## EXERCISE INSTRUCTIONS
Copy out all of the material below, keeping every line identical to the original.

════════════════

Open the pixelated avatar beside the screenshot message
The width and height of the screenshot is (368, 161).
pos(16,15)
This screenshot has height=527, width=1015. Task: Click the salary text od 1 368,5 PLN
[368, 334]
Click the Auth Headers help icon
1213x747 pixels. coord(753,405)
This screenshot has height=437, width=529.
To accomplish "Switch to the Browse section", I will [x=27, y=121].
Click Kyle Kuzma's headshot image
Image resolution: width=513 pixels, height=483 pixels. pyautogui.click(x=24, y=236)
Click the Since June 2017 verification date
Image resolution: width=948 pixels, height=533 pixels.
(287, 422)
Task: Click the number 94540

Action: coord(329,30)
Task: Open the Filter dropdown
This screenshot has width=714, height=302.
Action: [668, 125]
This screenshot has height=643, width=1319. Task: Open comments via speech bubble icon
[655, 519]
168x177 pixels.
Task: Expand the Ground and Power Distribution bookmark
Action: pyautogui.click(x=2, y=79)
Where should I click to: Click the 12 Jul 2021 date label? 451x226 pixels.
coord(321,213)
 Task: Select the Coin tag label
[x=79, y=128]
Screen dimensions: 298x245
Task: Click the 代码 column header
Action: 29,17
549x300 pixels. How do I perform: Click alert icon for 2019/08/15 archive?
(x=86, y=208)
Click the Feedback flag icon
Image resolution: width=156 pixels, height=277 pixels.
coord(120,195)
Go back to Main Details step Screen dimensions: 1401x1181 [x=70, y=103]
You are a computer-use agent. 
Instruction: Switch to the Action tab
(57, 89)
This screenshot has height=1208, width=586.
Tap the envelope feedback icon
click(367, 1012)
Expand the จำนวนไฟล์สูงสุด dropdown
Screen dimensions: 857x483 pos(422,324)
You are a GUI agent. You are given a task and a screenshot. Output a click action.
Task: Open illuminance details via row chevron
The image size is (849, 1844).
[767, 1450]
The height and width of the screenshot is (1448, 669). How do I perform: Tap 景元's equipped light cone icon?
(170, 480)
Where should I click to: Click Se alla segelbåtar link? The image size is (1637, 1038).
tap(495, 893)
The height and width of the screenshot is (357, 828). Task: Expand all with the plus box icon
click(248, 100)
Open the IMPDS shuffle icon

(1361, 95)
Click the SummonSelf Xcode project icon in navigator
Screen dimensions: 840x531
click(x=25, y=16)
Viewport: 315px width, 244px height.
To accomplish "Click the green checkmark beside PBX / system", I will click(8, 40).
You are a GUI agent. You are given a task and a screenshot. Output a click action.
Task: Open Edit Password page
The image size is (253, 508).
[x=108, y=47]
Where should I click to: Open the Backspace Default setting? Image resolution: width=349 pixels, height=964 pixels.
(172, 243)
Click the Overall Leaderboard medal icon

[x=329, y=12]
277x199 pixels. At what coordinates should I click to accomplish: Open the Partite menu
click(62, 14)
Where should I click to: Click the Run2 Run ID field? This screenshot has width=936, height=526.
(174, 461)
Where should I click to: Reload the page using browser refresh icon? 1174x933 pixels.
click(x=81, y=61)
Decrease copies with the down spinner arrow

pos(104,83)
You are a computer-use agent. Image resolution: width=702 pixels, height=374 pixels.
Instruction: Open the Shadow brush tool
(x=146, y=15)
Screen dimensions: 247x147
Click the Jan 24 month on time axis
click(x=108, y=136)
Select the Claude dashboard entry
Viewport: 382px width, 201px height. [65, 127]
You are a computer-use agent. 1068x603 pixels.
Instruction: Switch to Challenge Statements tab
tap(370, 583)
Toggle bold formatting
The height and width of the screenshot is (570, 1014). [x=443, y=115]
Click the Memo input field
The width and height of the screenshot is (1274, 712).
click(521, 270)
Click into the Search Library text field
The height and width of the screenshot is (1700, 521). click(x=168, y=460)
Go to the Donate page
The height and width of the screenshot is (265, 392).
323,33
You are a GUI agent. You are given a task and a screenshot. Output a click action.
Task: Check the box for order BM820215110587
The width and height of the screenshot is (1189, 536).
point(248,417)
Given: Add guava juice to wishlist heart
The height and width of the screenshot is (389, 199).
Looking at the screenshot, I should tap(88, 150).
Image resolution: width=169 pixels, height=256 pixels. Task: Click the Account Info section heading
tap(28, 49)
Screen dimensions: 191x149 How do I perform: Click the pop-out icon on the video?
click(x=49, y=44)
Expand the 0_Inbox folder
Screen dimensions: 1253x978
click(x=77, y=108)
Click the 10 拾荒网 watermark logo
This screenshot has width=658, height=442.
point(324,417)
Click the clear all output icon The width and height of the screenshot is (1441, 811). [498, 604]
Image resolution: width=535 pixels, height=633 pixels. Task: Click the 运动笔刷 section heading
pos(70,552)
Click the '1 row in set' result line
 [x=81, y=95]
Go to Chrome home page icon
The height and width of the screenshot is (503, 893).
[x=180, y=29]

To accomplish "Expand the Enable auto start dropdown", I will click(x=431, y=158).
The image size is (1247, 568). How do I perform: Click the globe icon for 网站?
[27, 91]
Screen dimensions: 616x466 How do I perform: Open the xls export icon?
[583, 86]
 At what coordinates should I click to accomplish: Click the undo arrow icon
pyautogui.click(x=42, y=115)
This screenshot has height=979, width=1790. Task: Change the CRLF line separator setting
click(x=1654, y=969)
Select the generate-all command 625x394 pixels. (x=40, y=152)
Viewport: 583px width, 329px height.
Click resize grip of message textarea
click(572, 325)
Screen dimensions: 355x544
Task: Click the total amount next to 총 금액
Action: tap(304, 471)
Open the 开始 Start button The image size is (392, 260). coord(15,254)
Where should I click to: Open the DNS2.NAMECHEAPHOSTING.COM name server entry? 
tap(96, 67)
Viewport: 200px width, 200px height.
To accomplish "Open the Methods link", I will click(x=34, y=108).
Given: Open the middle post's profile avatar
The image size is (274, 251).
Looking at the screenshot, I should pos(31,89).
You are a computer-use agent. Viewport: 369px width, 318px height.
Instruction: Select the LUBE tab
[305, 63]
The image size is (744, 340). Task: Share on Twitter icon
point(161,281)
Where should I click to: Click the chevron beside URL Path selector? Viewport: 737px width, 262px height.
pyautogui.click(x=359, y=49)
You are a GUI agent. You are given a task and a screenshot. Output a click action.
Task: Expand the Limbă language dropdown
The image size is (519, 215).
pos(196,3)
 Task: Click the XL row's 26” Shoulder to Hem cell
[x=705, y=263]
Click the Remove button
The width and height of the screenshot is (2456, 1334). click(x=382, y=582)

════════════════

## RESULT OF THIS TASK
Open the pixelated avatar beside the screenshot message
The width and height of the screenshot is (368, 161).
pos(16,15)
This screenshot has height=527, width=1015. Task: Click the salary text od 1 368,5 PLN
[368, 334]
Click the Auth Headers help icon
1213x747 pixels. coord(753,405)
This screenshot has height=437, width=529.
To accomplish "Switch to the Browse section", I will [x=27, y=121].
Click Kyle Kuzma's headshot image
Image resolution: width=513 pixels, height=483 pixels. pyautogui.click(x=24, y=236)
Click the Since June 2017 verification date
Image resolution: width=948 pixels, height=533 pixels.
(287, 422)
Task: Click the number 94540

Action: coord(329,30)
Task: Open the Filter dropdown
This screenshot has width=714, height=302.
Action: [668, 125]
This screenshot has height=643, width=1319. Task: Open comments via speech bubble icon
[655, 519]
168x177 pixels.
Task: Expand the Ground and Power Distribution bookmark
Action: pyautogui.click(x=2, y=79)
Where should I click to: Click the 12 Jul 2021 date label? 451x226 pixels.
coord(321,213)
 Task: Select the Coin tag label
[x=79, y=128]
Screen dimensions: 298x245
Task: Click the 代码 column header
Action: 29,17
549x300 pixels. How do I perform: Click alert icon for 2019/08/15 archive?
(x=86, y=208)
Click the Feedback flag icon
Image resolution: width=156 pixels, height=277 pixels.
coord(120,195)
Go back to Main Details step Screen dimensions: 1401x1181 [x=70, y=103]
You are a computer-use agent. 
Instruction: Switch to the Action tab
(57, 89)
This screenshot has height=1208, width=586.
Tap the envelope feedback icon
click(367, 1012)
Expand the จำนวนไฟล์สูงสุด dropdown
Screen dimensions: 857x483 pos(422,324)
You are a GUI agent. You are given a task and a screenshot. Output a click action.
Task: Open illuminance details via row chevron
The image size is (849, 1844).
[767, 1450]
The height and width of the screenshot is (1448, 669). How do I perform: Tap 景元's equipped light cone icon?
(170, 480)
Where should I click to: Click Se alla segelbåtar link? The image size is (1637, 1038).
tap(495, 893)
The height and width of the screenshot is (357, 828). Task: Expand all with the plus box icon
click(248, 100)
Open the IMPDS shuffle icon

(1361, 95)
Click the SummonSelf Xcode project icon in navigator
Screen dimensions: 840x531
click(x=25, y=16)
Viewport: 315px width, 244px height.
To accomplish "Click the green checkmark beside PBX / system", I will click(8, 40).
You are a GUI agent. You are given a task and a screenshot. Output a click action.
Task: Open Edit Password page
The image size is (253, 508).
[x=108, y=47]
Where should I click to: Open the Backspace Default setting? Image resolution: width=349 pixels, height=964 pixels.
(172, 243)
Click the Overall Leaderboard medal icon

[x=329, y=12]
277x199 pixels. At what coordinates should I click to accomplish: Open the Partite menu
click(62, 14)
Where should I click to: Click the Run2 Run ID field? This screenshot has width=936, height=526.
(174, 461)
Where should I click to: Reload the page using browser refresh icon? 1174x933 pixels.
click(x=81, y=61)
Decrease copies with the down spinner arrow

pos(104,83)
You are a computer-use agent. Image resolution: width=702 pixels, height=374 pixels.
Instruction: Open the Shadow brush tool
(x=146, y=15)
Screen dimensions: 247x147
Click the Jan 24 month on time axis
click(x=108, y=136)
Select the Claude dashboard entry
Viewport: 382px width, 201px height. [65, 127]
You are a computer-use agent. 1068x603 pixels.
Instruction: Switch to Challenge Statements tab
tap(370, 583)
Toggle bold formatting
The height and width of the screenshot is (570, 1014). [x=443, y=115]
Click the Memo input field
The width and height of the screenshot is (1274, 712).
click(521, 270)
Click into the Search Library text field
The height and width of the screenshot is (1700, 521). click(x=168, y=460)
Go to the Donate page
The height and width of the screenshot is (265, 392).
323,33
You are a GUI agent. You are given a task and a screenshot. Output a click action.
Task: Check the box for order BM820215110587
The width and height of the screenshot is (1189, 536).
point(248,417)
Given: Add guava juice to wishlist heart
The height and width of the screenshot is (389, 199).
Looking at the screenshot, I should tap(88, 150).
Image resolution: width=169 pixels, height=256 pixels. Task: Click the Account Info section heading
tap(28, 49)
Screen dimensions: 191x149 How do I perform: Click the pop-out icon on the video?
click(x=49, y=44)
Expand the 0_Inbox folder
Screen dimensions: 1253x978
click(x=77, y=108)
Click the 10 拾荒网 watermark logo
This screenshot has width=658, height=442.
point(324,417)
Click the clear all output icon The width and height of the screenshot is (1441, 811). [498, 604]
Image resolution: width=535 pixels, height=633 pixels. Task: Click the 运动笔刷 section heading
pos(70,552)
Click the '1 row in set' result line
 [x=81, y=95]
Go to Chrome home page icon
The height and width of the screenshot is (503, 893).
[x=180, y=29]

To accomplish "Expand the Enable auto start dropdown", I will click(x=431, y=158).
The image size is (1247, 568). How do I perform: Click the globe icon for 网站?
[27, 91]
Screen dimensions: 616x466 How do I perform: Open the xls export icon?
[583, 86]
 At what coordinates should I click to accomplish: Click the undo arrow icon
pyautogui.click(x=42, y=115)
This screenshot has height=979, width=1790. Task: Change the CRLF line separator setting
click(x=1654, y=969)
Select the generate-all command 625x394 pixels. (x=40, y=152)
Viewport: 583px width, 329px height.
Click resize grip of message textarea
click(572, 325)
Screen dimensions: 355x544
Task: Click the total amount next to 총 금액
Action: tap(304, 471)
Open the 开始 Start button The image size is (392, 260). coord(15,254)
Where should I click to: Open the DNS2.NAMECHEAPHOSTING.COM name server entry? 
tap(96, 67)
Viewport: 200px width, 200px height.
To accomplish "Open the Methods link", I will click(x=34, y=108).
Given: Open the middle post's profile avatar
The image size is (274, 251).
Looking at the screenshot, I should pos(31,89).
You are a computer-use agent. Viewport: 369px width, 318px height.
Instruction: Select the LUBE tab
[305, 63]
The image size is (744, 340). Task: Share on Twitter icon
point(161,281)
Where should I click to: Click the chevron beside URL Path selector? Viewport: 737px width, 262px height.
pyautogui.click(x=359, y=49)
You are a GUI agent. You are given a task and a screenshot. Output a click action.
Task: Expand the Limbă language dropdown
The image size is (519, 215).
pos(196,3)
 Task: Click the XL row's 26” Shoulder to Hem cell
[x=705, y=263]
Click the Remove button
The width and height of the screenshot is (2456, 1334). click(x=382, y=582)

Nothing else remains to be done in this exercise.